Page extract: Begin

Kirsten is both shy and boisterous at the same time. She is the child that has spoken for almost 90 minutes straight. She laughs with abandon and retreats into silence when hurt. Kirsten is really coming into her own as she hits the teen years. She takes a role of responsibility that is older than her years call for and is often busy doing responsible things (taking care of her sister or brother, cleaning up the table, carrying laundry upstairs etc.) as opposed to doing teen things. She does them quietly, seeming to wonder when she gets to goof off, until she explodes and wonders that aloud. (It doesn't help that her sister is a master at getting out of the co-jobs they're given at home...) Kirsten excels in school and is an avid reader. She used to horse back ride and was great at that. It seems that those sorts of things come easy to her. She has her own unique sense of style and dress and she isn't afraid to tell you why she loves something so much. This past Christmas she wanted yellow. It didn't matter what as long as it was yellow.
Kirsten is obedient. She generally follows the rules and does what she's told. When she steps out of line it is usually after much stress and provocation. She's 14, it's not unusual for this to happen. I can kid around more with Kirsten, her skin is thicker than Shelby's, but she's just as sensitive at the same time.

Page extract: End
Source material: Begin

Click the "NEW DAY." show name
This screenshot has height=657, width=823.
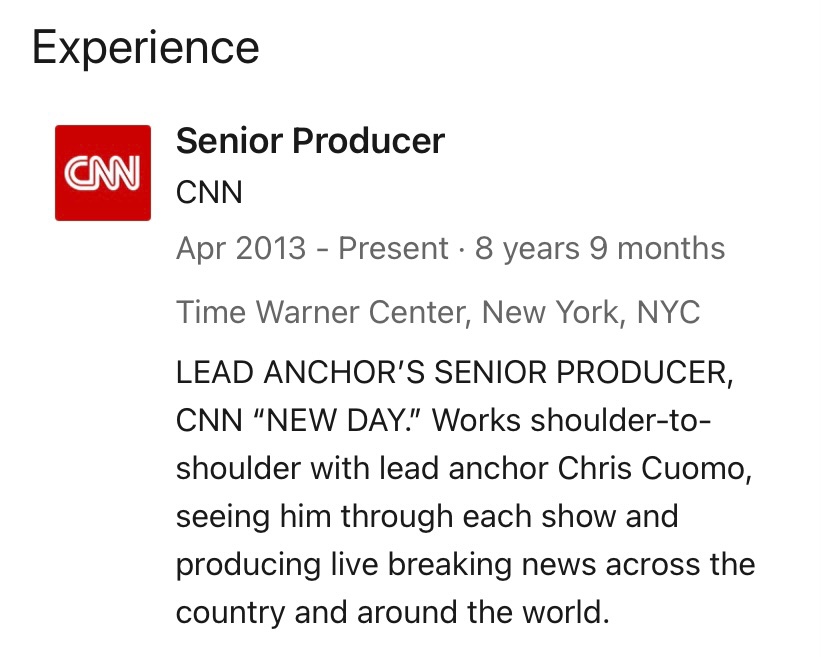pos(335,421)
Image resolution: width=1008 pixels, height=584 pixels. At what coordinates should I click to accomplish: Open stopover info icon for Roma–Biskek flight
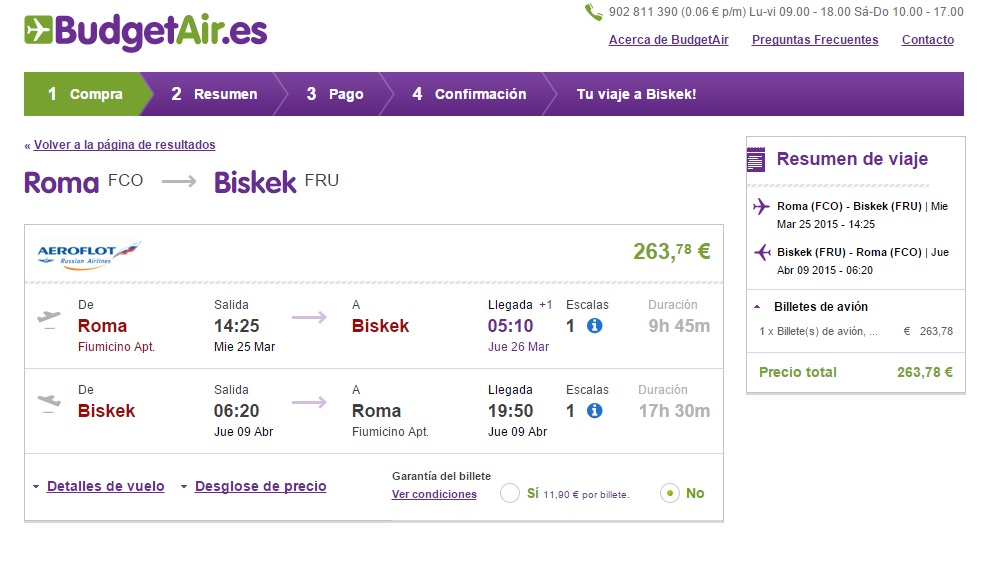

Source material: End

- Brief
Reproduce the entire passage about Kirsten above, word for word, from its first sentence to its last.

- Result of this task
Kirsten is both shy and boisterous at the same time. She is the child that has spoken for almost 90 minutes straight. She laughs with abandon and retreats into silence when hurt. Kirsten is really coming into her own as she hits the teen years. She takes a role of responsibility that is older than her years call for and is often busy doing responsible things (taking care of her sister or brother, cleaning up the table, carrying laundry upstairs etc.) as opposed to doing teen things. She does them quietly, seeming to wonder when she gets to goof off, until she explodes and wonders that aloud. (It doesn't help that her sister is a master at getting out of the co-jobs they're given at home...) Kirsten excels in school and is an avid reader. She used to horse back ride and was great at that. It seems that those sorts of things come easy to her. She has her own unique sense of style and dress and she isn't afraid to tell you why she loves something so much. This past Christmas she wanted yellow. It didn't matter what as long as it was yellow.
Kirsten is obedient. She generally follows the rules and does what she's told. When she steps out of line it is usually after much stress and provocation. She's 14, it's not unusual for this to happen. I can kid around more with Kirsten, her skin is thicker than Shelby's, but she's just as sensitive at the same time.